WORK ORDER: All pictures must be left out as you transcribe the lines from the first line of the data to the line containing "You are a GUI", both included.

DATA EXTRACTS:
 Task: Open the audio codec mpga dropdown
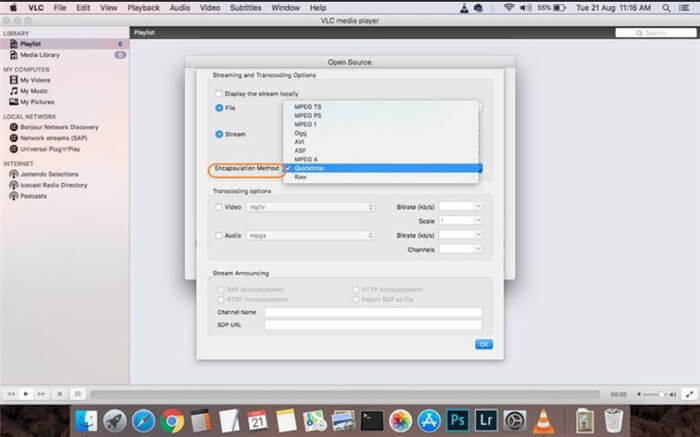tap(311, 235)
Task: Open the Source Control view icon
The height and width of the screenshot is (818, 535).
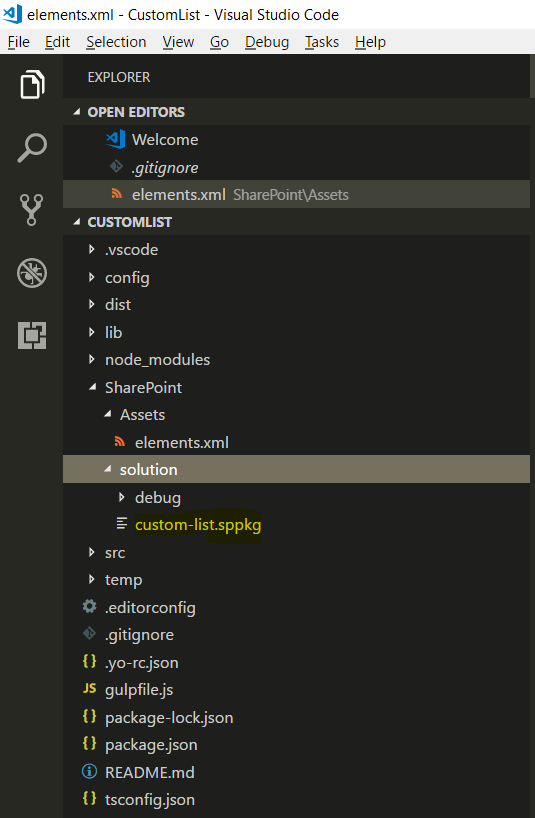Action: click(x=31, y=210)
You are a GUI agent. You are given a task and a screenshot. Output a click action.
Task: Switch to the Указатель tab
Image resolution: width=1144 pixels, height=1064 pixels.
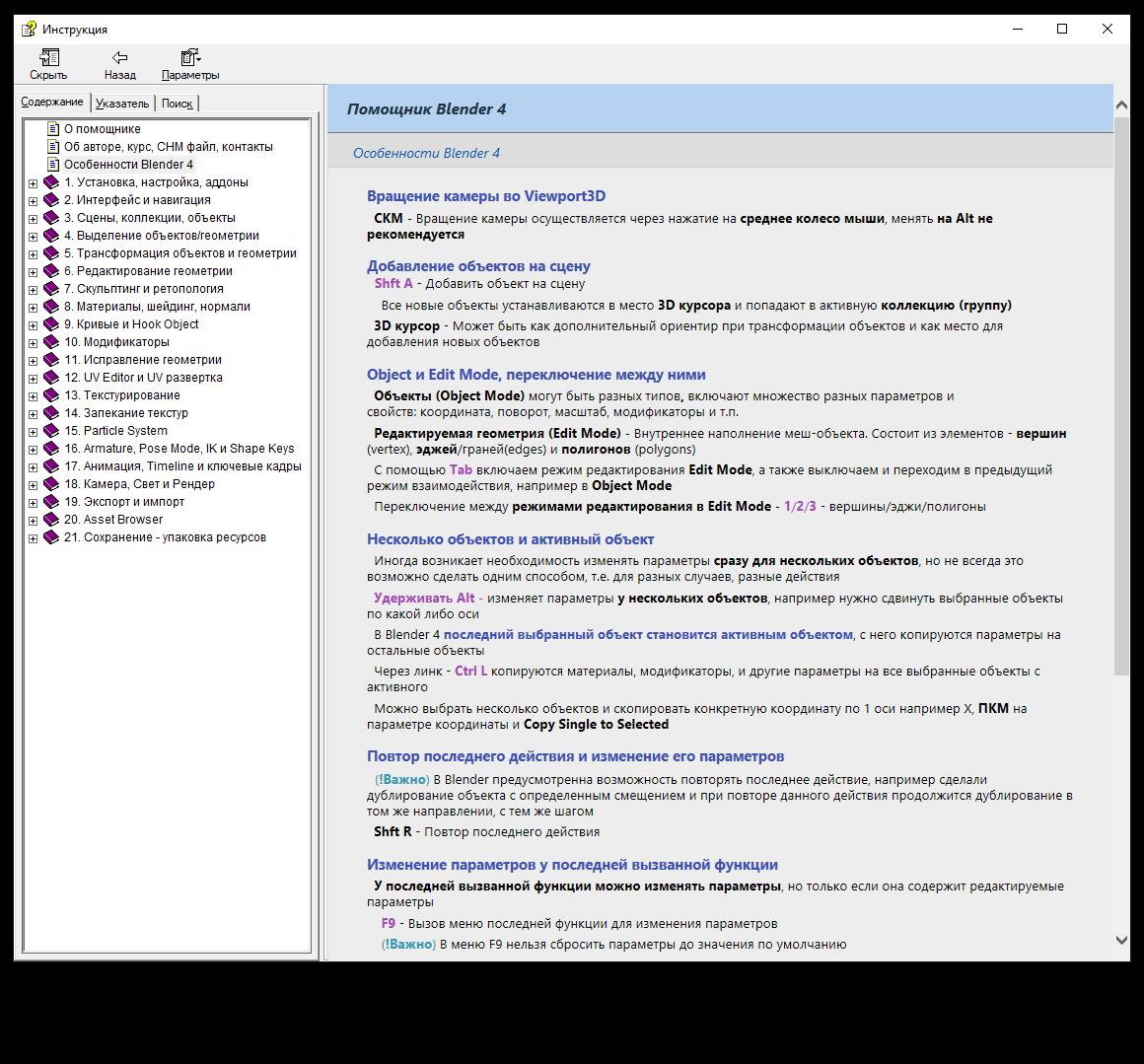(122, 104)
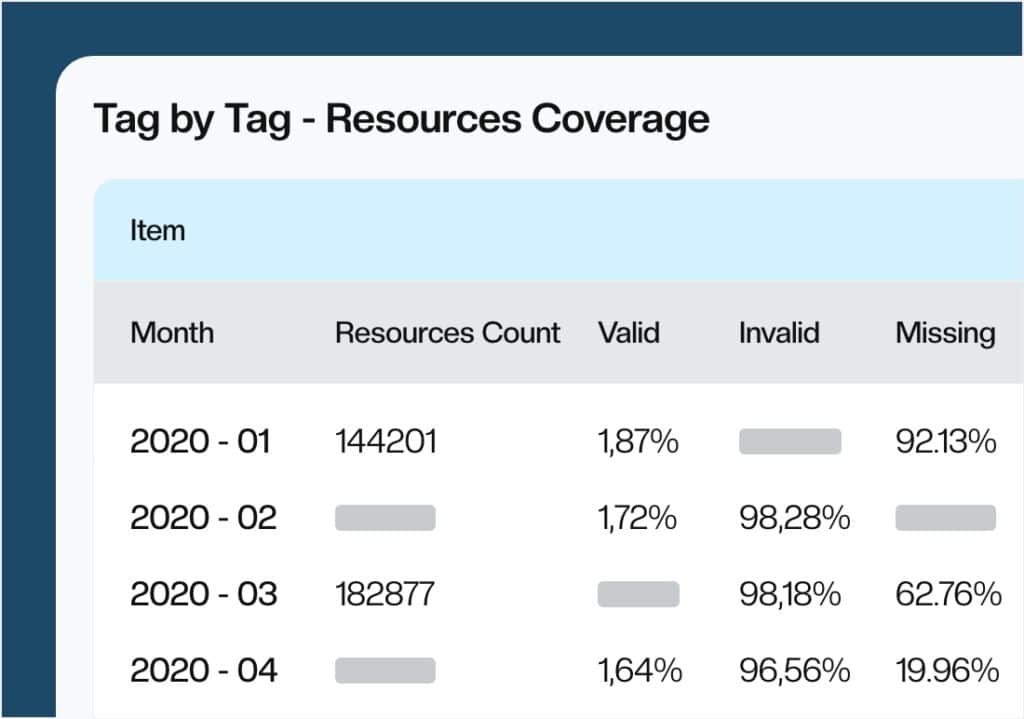Sort by the "Resources Count" column header
The height and width of the screenshot is (719, 1024).
[x=447, y=333]

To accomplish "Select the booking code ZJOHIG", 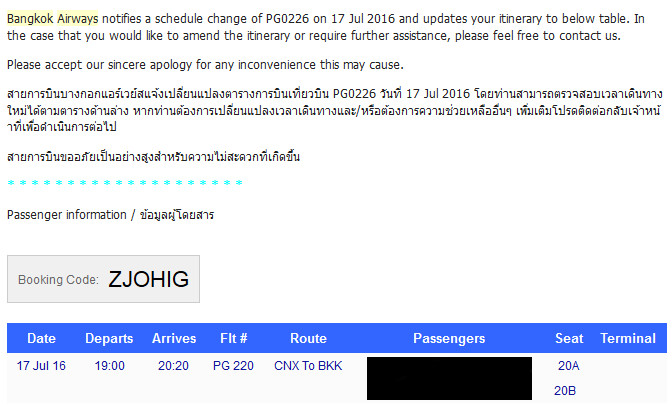I will click(x=148, y=279).
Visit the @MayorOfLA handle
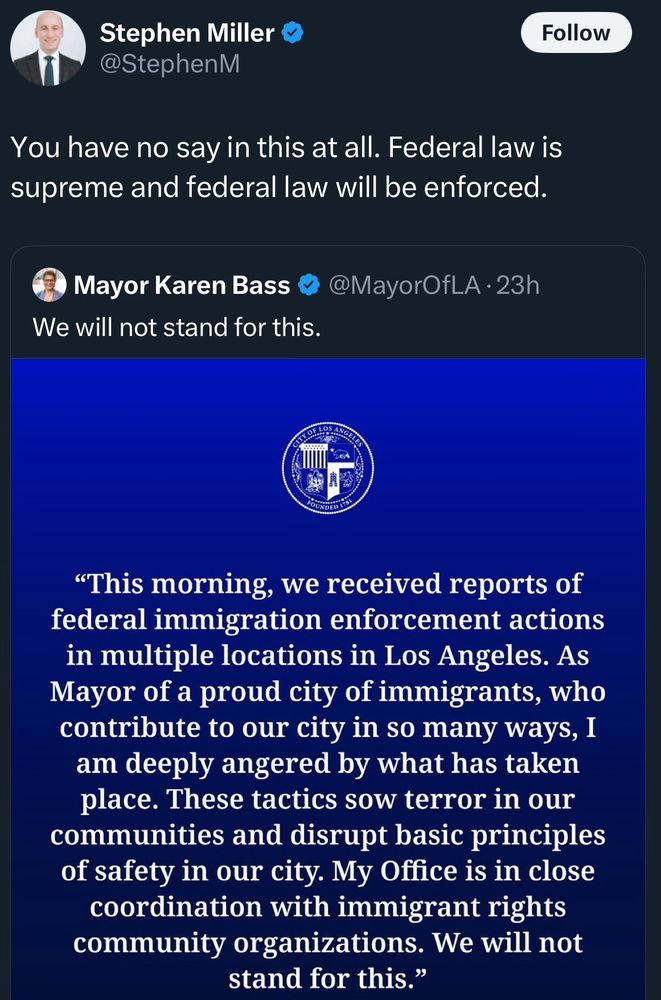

TASK RESPONSE:
 Task: Open the audio codec mpga dropdown
tap(311, 235)
Task: Open the Source Control view icon
The height and width of the screenshot is (818, 535).
Action: click(x=31, y=210)
You are a GUI agent. You are given a task and a screenshot. Output a click action.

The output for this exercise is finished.